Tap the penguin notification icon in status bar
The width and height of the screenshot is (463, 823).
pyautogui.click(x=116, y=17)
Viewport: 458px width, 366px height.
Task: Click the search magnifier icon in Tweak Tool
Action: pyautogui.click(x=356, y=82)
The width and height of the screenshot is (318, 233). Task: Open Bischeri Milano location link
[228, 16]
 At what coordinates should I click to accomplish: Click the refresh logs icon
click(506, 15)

++++++++++

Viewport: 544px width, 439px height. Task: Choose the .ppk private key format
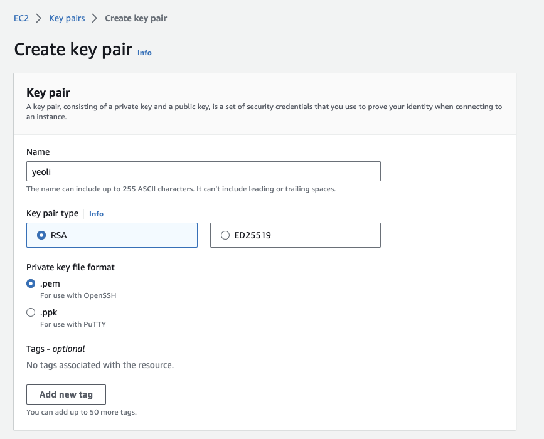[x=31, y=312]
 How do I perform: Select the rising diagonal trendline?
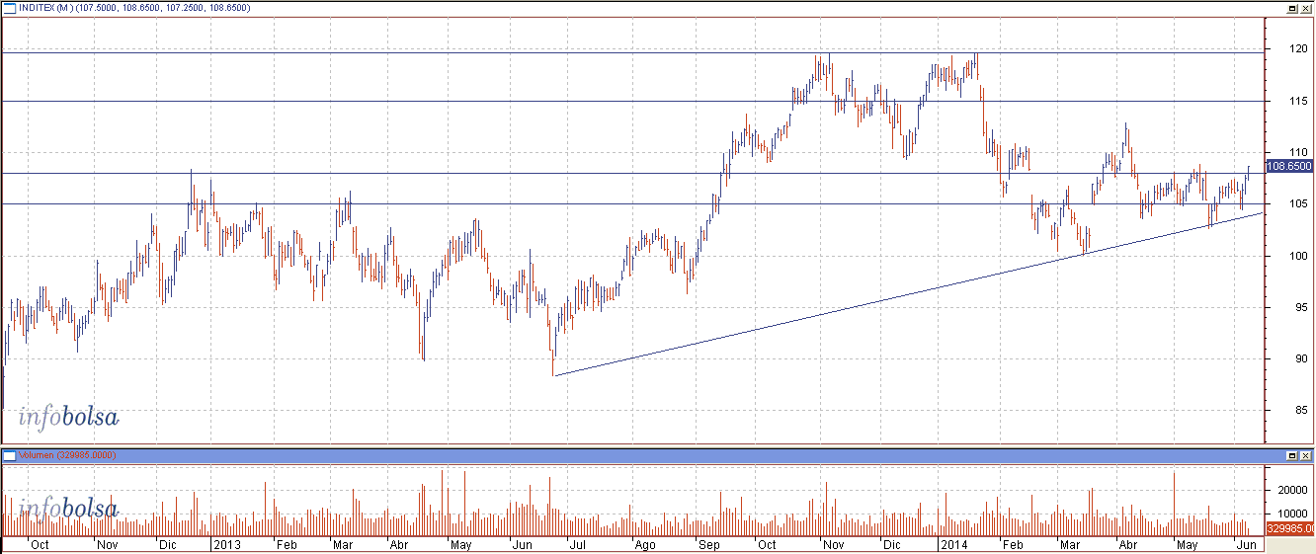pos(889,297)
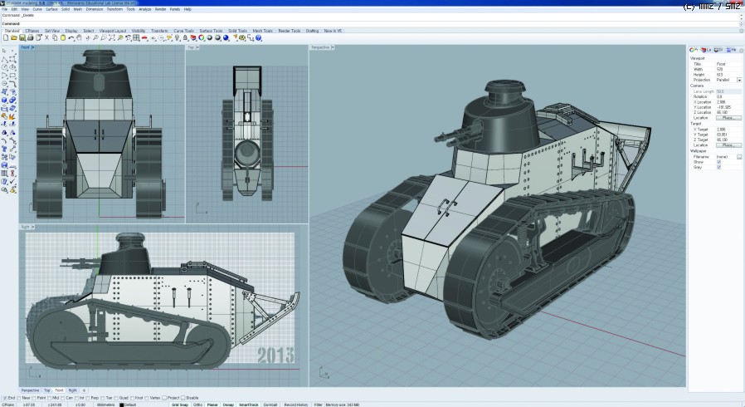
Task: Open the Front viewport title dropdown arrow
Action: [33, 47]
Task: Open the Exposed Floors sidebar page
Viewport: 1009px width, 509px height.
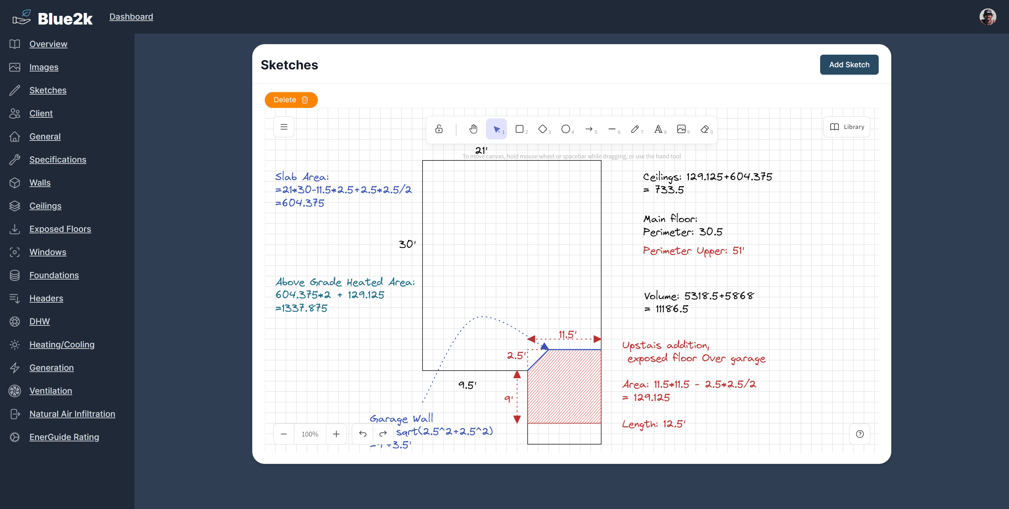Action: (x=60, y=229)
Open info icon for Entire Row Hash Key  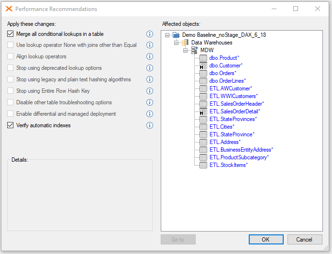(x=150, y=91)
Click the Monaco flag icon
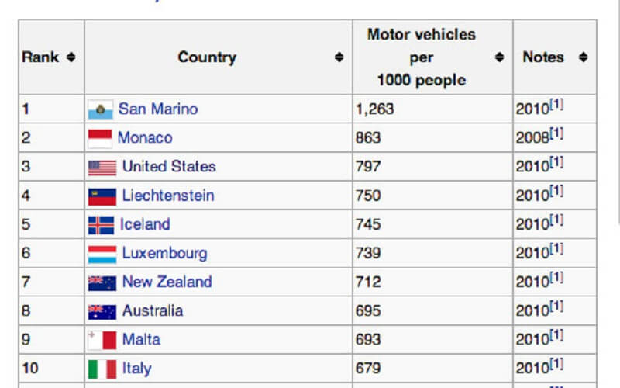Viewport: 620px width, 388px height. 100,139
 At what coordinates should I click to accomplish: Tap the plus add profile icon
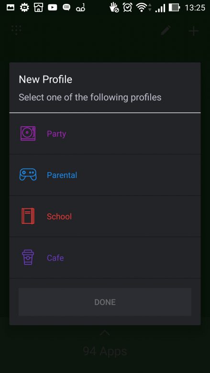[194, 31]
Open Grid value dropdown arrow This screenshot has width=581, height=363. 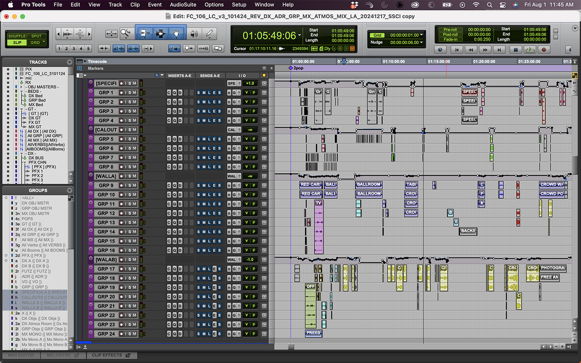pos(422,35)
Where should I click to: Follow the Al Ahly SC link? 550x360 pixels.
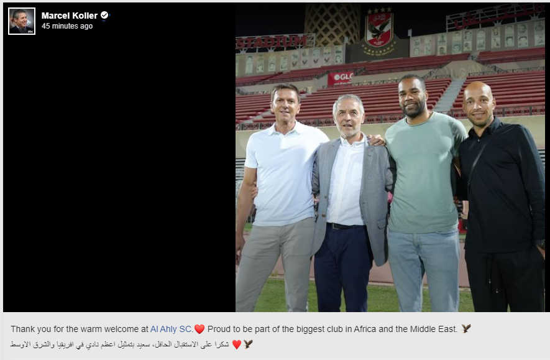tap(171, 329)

++++++++++

# DIRECTIVE
Reproduce everything from "At what coordinates should I click to accomplish: Click" down to "click(506, 15)" in the records, replacing "refresh" with "reload" and leaving all else unchanged.

# COMPLETED EXERCISE
 At what coordinates should I click to accomplish: Click the reload logs icon
click(506, 15)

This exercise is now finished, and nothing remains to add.